Dichosa Tú, ¡oh María!, en quien no sufrieron mengua la humildad ni la virginidad: virginidad, por cierto, singular, que lejos de empañarse con la fecundidad, recibió de ella mayor lustre; humildad verdaderamente privilegiada, no menguada, sino realzada por la virginidad fecunda; fecundidad incomparable, acompañada a la vez de la virginidad y de la humildad. ¿Hay aquí que no sea admirable, extraordinario y único?

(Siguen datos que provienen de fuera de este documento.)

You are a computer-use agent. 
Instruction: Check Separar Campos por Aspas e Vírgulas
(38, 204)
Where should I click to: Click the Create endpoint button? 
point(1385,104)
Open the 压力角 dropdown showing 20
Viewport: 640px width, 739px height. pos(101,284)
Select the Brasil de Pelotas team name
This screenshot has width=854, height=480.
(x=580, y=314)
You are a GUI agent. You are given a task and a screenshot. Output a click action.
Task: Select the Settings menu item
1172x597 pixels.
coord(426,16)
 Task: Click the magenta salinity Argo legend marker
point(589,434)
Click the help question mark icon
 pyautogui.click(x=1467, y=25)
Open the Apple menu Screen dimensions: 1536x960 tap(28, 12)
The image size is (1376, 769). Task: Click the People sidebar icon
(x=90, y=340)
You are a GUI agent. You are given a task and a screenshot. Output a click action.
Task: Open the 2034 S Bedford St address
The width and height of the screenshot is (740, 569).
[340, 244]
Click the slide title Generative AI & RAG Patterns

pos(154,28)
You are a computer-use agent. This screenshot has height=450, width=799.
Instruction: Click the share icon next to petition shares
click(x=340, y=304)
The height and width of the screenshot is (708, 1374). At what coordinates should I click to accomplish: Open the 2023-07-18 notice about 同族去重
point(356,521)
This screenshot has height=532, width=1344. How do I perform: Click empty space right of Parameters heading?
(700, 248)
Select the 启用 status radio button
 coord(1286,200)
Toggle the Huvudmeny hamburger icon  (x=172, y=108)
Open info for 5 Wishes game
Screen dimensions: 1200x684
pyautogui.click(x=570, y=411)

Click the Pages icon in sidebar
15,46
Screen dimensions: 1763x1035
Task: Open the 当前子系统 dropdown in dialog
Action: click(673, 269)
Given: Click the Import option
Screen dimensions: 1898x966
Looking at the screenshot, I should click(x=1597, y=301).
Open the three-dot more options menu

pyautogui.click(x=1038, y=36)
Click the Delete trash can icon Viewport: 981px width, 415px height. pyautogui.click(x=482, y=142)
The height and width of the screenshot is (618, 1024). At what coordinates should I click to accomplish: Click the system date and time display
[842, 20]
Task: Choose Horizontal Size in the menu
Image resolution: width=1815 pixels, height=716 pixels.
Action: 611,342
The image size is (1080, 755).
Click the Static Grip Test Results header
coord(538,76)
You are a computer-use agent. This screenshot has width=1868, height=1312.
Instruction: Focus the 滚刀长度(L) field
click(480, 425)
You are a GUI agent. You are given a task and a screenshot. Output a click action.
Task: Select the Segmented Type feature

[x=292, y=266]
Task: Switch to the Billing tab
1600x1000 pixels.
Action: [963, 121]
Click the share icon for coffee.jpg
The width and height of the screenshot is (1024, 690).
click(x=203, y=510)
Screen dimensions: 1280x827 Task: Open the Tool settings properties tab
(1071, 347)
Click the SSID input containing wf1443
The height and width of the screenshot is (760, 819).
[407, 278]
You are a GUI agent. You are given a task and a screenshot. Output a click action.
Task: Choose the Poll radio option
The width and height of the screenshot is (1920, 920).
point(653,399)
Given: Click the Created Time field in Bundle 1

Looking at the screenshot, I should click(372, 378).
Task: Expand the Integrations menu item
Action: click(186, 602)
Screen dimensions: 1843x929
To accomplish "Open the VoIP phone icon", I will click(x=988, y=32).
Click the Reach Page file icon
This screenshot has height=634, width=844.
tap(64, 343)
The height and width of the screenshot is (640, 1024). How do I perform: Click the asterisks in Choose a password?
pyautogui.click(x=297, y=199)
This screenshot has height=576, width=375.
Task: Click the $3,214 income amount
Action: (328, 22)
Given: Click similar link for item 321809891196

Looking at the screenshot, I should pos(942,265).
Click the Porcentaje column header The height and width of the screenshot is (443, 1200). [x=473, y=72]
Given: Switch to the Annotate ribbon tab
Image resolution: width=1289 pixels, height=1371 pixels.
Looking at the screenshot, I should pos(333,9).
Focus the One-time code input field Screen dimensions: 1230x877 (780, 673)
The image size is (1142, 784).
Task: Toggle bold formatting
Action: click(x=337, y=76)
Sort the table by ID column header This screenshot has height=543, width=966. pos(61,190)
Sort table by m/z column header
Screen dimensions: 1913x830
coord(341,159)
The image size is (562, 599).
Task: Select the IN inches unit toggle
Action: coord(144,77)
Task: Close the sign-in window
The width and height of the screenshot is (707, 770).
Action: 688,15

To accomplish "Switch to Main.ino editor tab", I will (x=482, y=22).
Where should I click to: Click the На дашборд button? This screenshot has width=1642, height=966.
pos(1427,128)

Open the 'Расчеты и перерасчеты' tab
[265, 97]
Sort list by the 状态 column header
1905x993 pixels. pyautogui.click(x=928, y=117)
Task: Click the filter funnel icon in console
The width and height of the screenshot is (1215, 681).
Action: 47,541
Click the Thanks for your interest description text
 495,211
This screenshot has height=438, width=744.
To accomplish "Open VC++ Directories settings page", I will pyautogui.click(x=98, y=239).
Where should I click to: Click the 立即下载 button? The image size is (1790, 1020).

Admírate por ambas cosas, y
considera que sea más admirable, si la benignísima dignación del Hijo o la
excelentísima dignidad de la Madre. Ambas causan estupor, ambas constituyen un
milagro. Que Dios se someta a una mujer, constituye un acto de humildad sin
igual y que una mujer mande a un Dios, puedes ver en ello una sublimidad sin
par. En alabanza de las Vírgenes se canta que siguen al Cordero dondequiera que
vaya. Ahora bien: ¿de qué alabanzas juzgas digna a la que le precede? Aprende,
¡oh hombre!, a obedecer; aprende, tú, que eres tierra, a estar sumiso; aprende,
¡oh polvo!, a sujetarte. Hablando de tu Hacedor, dice el Evangelista: “Y les
estaba sometido”. ¡Avergüénzate, polvo soberbio! Dios se sujeta a los hombres,
¿y tú, deseando dominar a los hombres, pretendes, ser más que tu Hacedor?